La corticothérapie n’a pas sa place dans la majorité des cas, sauf en injections locales pour certaines localisations uniques. En cas d’échec ou d’effet insuffisant des AINS — deux ou trois molécules différentes à dose maximale —, la stratégie thérapeutique sera orientée par la présentation phénotypique de la spondyloarthrite. Pour initier une thérapie ciblée, le niveau d’activité de la maladie doit bien sûr être suffisamment élevé (évaluation par des scores spécifiques associés à des arguments d’inflammation biologiques ou d’IRM).

Dans les formes à prédominance axiale, les traitements ciblés trouvent leur place après les AINS chez les patients ayant une maladie active. On privilégiera souvent encore en premier lieu un anti-TNF, dont les biosimilaires moins onéreux disposant de cette AMM, puis les anti-IL17 et les JAKi.

 

TLM : Et dans la spondyloarthrite périphérique ?

Pr Pascal Claudepierre : Dans les formes périphériques articulaires, les traitements ciblés sont également indiqués en seconde ligne en cas d’atteintes structurales, de MICI active, d’uvéite réfractaire ou récidivante.

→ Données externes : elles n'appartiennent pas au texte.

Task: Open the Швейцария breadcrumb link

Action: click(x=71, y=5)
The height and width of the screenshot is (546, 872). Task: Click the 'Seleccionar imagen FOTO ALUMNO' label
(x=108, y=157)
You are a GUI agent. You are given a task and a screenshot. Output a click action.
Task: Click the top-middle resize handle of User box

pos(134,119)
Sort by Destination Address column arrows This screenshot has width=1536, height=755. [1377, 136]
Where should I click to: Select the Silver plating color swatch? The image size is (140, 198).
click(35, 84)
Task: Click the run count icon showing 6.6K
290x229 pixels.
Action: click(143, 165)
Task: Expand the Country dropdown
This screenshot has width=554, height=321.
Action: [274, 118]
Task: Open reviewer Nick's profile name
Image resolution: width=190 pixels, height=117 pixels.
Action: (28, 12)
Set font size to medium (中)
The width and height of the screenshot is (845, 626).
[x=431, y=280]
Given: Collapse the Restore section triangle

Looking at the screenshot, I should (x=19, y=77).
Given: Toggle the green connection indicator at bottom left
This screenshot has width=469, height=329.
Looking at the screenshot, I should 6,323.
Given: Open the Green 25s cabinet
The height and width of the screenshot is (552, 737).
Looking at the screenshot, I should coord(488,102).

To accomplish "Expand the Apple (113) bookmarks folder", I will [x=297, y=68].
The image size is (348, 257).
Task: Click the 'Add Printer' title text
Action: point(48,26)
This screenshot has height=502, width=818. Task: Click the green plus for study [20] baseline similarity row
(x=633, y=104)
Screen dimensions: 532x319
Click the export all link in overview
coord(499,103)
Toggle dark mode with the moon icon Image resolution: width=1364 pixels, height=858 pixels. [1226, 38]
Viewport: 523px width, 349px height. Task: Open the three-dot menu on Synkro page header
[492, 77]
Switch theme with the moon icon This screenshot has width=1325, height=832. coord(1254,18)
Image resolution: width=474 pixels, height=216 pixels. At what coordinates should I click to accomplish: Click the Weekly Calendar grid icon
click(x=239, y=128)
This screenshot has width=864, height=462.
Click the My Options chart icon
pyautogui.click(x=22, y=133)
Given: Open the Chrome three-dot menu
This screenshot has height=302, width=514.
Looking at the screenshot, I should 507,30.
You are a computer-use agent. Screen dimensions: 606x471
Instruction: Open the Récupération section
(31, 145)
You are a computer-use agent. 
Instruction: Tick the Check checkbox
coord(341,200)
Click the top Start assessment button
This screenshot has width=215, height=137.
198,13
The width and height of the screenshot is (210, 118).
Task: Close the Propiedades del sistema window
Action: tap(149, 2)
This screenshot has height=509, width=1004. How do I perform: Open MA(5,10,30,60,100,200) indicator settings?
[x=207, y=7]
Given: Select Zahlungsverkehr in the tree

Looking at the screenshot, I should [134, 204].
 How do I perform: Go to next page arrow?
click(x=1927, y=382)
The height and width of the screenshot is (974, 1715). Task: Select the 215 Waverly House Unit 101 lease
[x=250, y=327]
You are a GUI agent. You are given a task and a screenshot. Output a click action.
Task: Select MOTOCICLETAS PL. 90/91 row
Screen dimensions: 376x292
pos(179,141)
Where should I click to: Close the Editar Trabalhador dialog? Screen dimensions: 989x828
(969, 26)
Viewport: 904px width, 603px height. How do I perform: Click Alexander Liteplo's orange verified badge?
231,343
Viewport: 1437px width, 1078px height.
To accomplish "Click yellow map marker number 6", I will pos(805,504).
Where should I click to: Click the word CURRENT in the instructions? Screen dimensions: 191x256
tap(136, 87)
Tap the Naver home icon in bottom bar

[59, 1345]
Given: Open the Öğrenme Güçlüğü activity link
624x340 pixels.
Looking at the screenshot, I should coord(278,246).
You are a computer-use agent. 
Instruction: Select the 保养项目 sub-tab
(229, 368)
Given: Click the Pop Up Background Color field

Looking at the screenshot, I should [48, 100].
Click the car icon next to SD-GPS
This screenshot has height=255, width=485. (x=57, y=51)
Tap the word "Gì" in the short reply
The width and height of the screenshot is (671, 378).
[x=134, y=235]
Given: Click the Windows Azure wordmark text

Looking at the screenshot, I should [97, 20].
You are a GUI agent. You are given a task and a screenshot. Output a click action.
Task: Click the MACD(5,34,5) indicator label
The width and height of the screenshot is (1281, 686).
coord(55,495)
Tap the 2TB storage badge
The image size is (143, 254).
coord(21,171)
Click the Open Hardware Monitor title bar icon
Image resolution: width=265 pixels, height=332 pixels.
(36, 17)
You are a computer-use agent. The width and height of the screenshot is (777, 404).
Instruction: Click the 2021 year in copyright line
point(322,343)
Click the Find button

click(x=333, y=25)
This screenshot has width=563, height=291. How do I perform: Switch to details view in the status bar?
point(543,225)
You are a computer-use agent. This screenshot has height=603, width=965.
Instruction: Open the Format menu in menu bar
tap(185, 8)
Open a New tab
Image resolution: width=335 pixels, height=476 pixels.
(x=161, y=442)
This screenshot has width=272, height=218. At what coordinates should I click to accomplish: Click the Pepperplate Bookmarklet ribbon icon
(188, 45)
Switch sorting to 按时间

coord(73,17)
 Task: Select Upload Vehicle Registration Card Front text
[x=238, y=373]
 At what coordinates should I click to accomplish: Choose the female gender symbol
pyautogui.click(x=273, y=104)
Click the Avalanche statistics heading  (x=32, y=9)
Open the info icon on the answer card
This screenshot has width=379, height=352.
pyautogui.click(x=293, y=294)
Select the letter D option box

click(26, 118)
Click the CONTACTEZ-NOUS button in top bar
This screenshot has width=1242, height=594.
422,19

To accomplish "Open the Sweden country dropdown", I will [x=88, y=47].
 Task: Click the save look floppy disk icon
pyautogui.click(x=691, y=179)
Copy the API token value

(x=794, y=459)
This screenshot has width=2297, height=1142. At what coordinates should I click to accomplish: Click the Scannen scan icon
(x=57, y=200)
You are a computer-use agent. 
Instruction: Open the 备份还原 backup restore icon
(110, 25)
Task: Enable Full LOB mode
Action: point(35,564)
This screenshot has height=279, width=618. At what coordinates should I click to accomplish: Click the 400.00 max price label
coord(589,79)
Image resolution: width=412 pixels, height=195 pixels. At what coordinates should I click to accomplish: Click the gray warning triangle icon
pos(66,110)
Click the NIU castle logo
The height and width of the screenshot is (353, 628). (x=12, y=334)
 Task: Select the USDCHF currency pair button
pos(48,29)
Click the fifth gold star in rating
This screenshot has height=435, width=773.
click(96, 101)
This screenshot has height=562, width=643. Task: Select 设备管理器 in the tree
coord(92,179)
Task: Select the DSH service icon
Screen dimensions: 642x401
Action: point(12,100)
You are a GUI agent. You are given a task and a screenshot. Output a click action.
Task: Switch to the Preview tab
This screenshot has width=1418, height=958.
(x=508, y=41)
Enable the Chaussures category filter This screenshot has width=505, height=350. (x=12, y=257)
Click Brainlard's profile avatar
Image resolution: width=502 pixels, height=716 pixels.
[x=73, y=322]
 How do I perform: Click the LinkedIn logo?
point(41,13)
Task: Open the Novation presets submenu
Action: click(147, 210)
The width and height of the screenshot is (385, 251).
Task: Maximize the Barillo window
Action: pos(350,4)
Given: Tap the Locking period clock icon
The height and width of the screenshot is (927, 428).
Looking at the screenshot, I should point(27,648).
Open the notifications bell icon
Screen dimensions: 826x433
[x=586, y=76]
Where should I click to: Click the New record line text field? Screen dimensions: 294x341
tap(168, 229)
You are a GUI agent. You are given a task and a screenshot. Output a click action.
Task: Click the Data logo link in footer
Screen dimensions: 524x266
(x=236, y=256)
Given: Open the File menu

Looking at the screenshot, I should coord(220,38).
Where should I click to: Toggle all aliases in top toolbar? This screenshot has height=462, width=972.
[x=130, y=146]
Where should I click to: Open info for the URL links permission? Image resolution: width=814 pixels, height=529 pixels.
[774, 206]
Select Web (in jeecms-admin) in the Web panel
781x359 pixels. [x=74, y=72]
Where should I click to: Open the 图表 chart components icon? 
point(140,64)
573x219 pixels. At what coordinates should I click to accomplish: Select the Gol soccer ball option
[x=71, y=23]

Dans les autres formes périphériques, ils n’interviendront qu’en troisième ligne, après échec des traitements de fond conventionnels synthétiques (méthotrexate, leflunomide), consacrés par l’usage mais souvent insuffisants. On privilégiera alors un anti-TNF ou un anti-IL17. L’existence d’éventuelles atteintes extra-rhumatologiques permettra d’affiner encore le choix thérapeutique : anti-TNF monoclonaux par exemple en cas de MICI associée, l’étanercept (anti-TNF protéine de fusion) et les anti-IL17 n’étant pas actifs sur les MICI ; anti-TNF monoclonaux encore en cas d’uvéites sévères récidivantes associées ; anti-IL17 en cas de psoriasis cutané sévère associé.

L’objectif est donc de proposer un traitement personnalisé, « sur mesure », adapté aux différentes manifestions de la maladie.

 

TLM : A quoi le généraliste doit-il être attentif ?

Pr Pascal Claudepierre : Le recours au rhumatologue doit se faire sans tarder devant des signes évocateurs de spondyloarthrite : bien sûr en cas de lombalgie avec réveil nocturne, raideur matinale, améliorées dans la journée ; mais encore plus devant des symptômes articulaires périphériques d’horaire inflammatoire, par exemple chez un patient atteint de psoriasis. La prise en charge adaptée doit en effet être la plus précoce possible, particulièrement dans les formes articulaires périphériques où la précocité d’introduction du traitement ciblé est associée à une progression structurale plus faible.

Quant au suivi, il est relativement simple : surveillance conventionnelle en sachant juste qu’il existe un léger surrisque infectieux, participation à l’éducation thérapeutique et renouvellement, le cas échéant, de la kinésithérapie/rééducation.